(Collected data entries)
..............................

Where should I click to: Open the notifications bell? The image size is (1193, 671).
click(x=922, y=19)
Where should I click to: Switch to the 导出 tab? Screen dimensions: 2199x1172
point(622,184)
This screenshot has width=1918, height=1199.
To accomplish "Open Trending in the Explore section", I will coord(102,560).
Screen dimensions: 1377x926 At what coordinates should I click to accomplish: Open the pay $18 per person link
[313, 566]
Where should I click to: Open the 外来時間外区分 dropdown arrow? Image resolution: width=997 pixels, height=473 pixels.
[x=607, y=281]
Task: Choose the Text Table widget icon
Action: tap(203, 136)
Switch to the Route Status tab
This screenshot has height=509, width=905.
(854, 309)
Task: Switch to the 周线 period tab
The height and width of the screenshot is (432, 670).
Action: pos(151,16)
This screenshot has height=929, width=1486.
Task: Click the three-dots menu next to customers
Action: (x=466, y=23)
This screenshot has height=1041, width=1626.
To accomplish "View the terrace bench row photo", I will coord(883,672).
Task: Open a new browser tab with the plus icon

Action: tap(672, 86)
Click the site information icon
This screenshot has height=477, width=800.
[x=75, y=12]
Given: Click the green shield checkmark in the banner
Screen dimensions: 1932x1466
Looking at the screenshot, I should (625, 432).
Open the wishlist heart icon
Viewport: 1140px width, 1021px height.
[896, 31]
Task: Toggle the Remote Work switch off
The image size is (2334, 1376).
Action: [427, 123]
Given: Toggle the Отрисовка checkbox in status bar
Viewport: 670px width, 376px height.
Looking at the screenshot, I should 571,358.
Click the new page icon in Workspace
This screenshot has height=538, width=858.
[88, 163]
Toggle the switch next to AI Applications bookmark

..............................

- AIM OF THE EXERCISE: Would you write out the full set of records above without alteration?

- REPLY TO THE TASK:
Where should I click to: Open the notifications bell? The image size is (1193, 671).
click(x=922, y=19)
Where should I click to: Switch to the 导出 tab? Screen dimensions: 2199x1172
point(622,184)
This screenshot has width=1918, height=1199.
To accomplish "Open Trending in the Explore section", I will coord(102,560).
Screen dimensions: 1377x926 At what coordinates should I click to accomplish: Open the pay $18 per person link
[313, 566]
Where should I click to: Open the 外来時間外区分 dropdown arrow? Image resolution: width=997 pixels, height=473 pixels.
[x=607, y=281]
Task: Choose the Text Table widget icon
Action: tap(203, 136)
Switch to the Route Status tab
This screenshot has height=509, width=905.
(854, 309)
Task: Switch to the 周线 period tab
The height and width of the screenshot is (432, 670).
Action: pos(151,16)
This screenshot has height=929, width=1486.
Task: Click the three-dots menu next to customers
Action: (x=466, y=23)
This screenshot has height=1041, width=1626.
To accomplish "View the terrace bench row photo", I will coord(883,672).
Task: Open a new browser tab with the plus icon

Action: tap(672, 86)
Click the site information icon
This screenshot has height=477, width=800.
[x=75, y=12]
Given: Click the green shield checkmark in the banner
Screen dimensions: 1932x1466
Looking at the screenshot, I should (625, 432).
Open the wishlist heart icon
Viewport: 1140px width, 1021px height.
[896, 31]
Task: Toggle the Remote Work switch off
The image size is (2334, 1376).
Action: [427, 123]
Given: Toggle the Отрисовка checkbox in status bar
Viewport: 670px width, 376px height.
Looking at the screenshot, I should 571,358.
Click the new page icon in Workspace
This screenshot has height=538, width=858.
[88, 163]
Toggle the switch next to AI Applications bookmark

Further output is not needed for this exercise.